DOCUMENT PASSAGE Start Marker

Only use irrelevant information if it is useful, like the C# exam question above. The GEM library was not relevant to the question other than it made the question more concrete and therefore easier to understand. Consider this to be exam writing’s Chekov’s gun.

Some exam questions have multiple distracting pieces of information. There could be a valid reason for this, such as it really being a question about determining what is relevant. But, aside from a case like that, an attempt to bamboozle leads to a less reliable exam question.

FFP10: All of the Above, None of the Above, Neither of Those

Don’t bother with ‘all of the above’ and ’none of the above’ options. Consider the exam question below:

In C++, which of the following things can be const?
1. member functions
2. member variables
3. function parameters
4. all of A, B, C
5. none of A, B, C

wrong

Let’s say that a taker is pretty sure that A and B are true but is uncertain about C. The taker cannot select both A and B - only one option may be selected. Therefore, the answer must be D. They came to the correct solution by good exam technique, which is, admittedly, satisfying on the part of the taker.

The corrected question is presented below:

Select which of the following things in C++ can be const:
1. member functions
2. member variables
3. function parameters

correct

The taker has three binary choices and no logic or correlations to ponder. The earlier version had five possibilities with a bias towards ‘all of the above’, and the improved version has eight possibilities with no bias. The rewritten question is more reliable.

FFP11: Use Current Code

Only use code that would be considered reasonable code. For example, do not test on pre generic collection types in C#. They haven’t been necessary since 2005 and can be learned readily through the APIs if the test taker understands the concepts.

FFP12: Use a Die if Writing Multiple Choice Questions

Use a genuine random device to decide which option, or options, is correct in multiple-choice questions. People are bad at being random number generators. You can splash out and buy yourself a fancy set of gaming dice.

FFP13: No Hint-Laden Review Sessions

Review sessions must not be used to provide hints about what is on the imminent exam. It makes the exam less reliable by unfairly rewarding those that turn up for the review session but have not studied all topics.

DOCUMENT PASSAGE End Marker
SOURCE DATA Start Marker

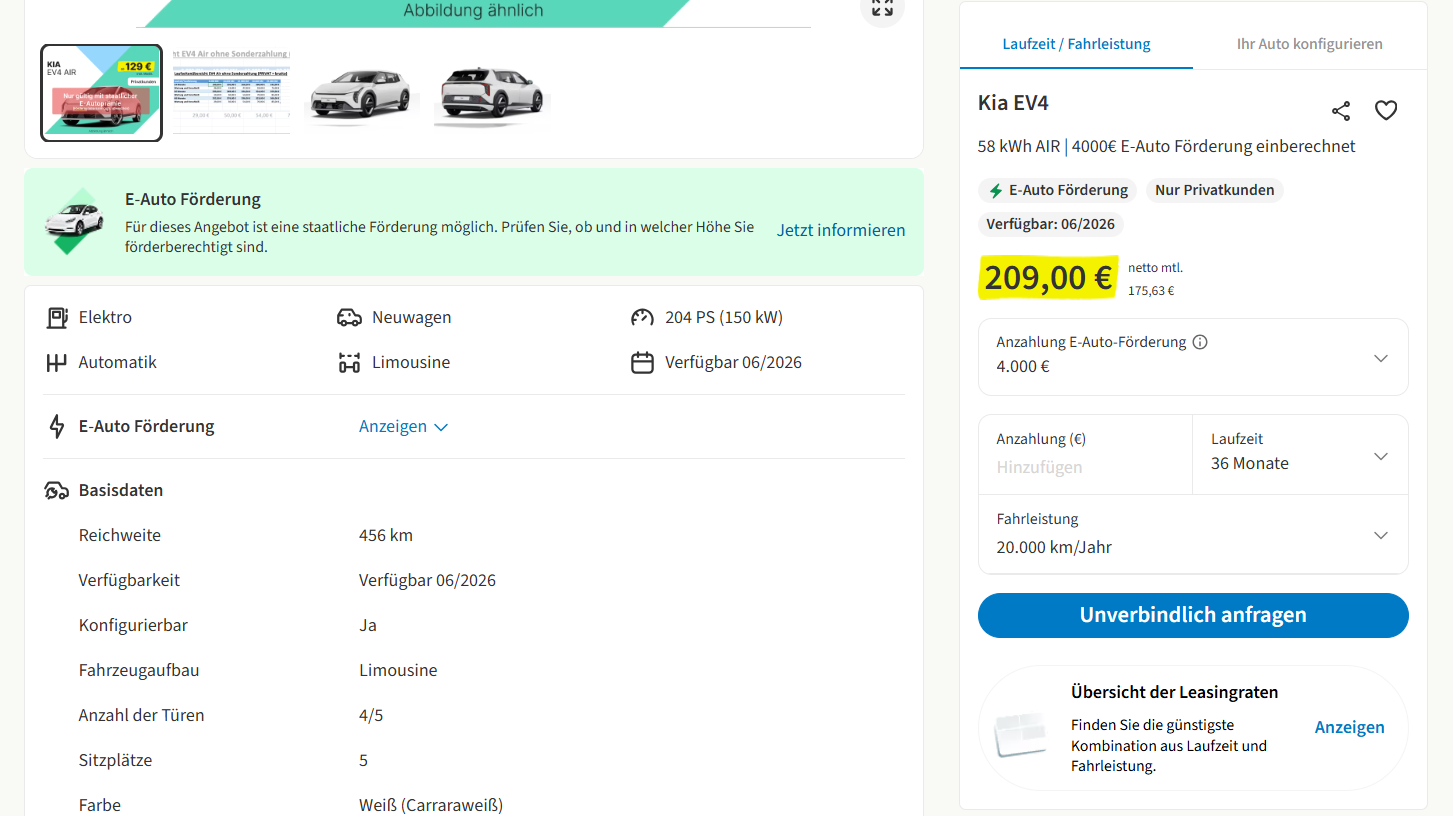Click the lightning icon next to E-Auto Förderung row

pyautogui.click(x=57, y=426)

SOURCE DATA End Marker
SOURCE DATA Start Marker

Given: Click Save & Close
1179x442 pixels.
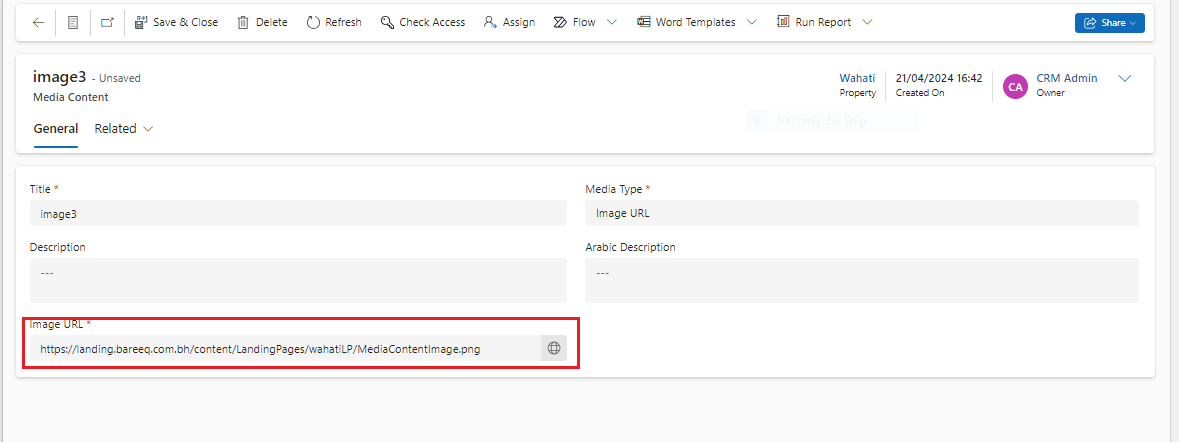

SOURCE DATA End Marker

> **WHAT YOU WILL DO**
Rewrite the exam-writing advice from "FFP11: Use Current" to "of gaming dice.", swapping "gaming dice" for "polyhedral dice".

> **YOUR SOLUTION**
FFP11: Use Current Code

Only use code that would be considered reasonable code. For example, do not test on pre generic collection types in C#. They haven’t been necessary since 2005 and can be learned readily through the APIs if the test taker understands the concepts.

FFP12: Use a Die if Writing Multiple Choice Questions

Use a genuine random device to decide which option, or options, is correct in multiple-choice questions. People are bad at being random number generators. You can splash out and buy yourself a fancy set of polyhedral dice.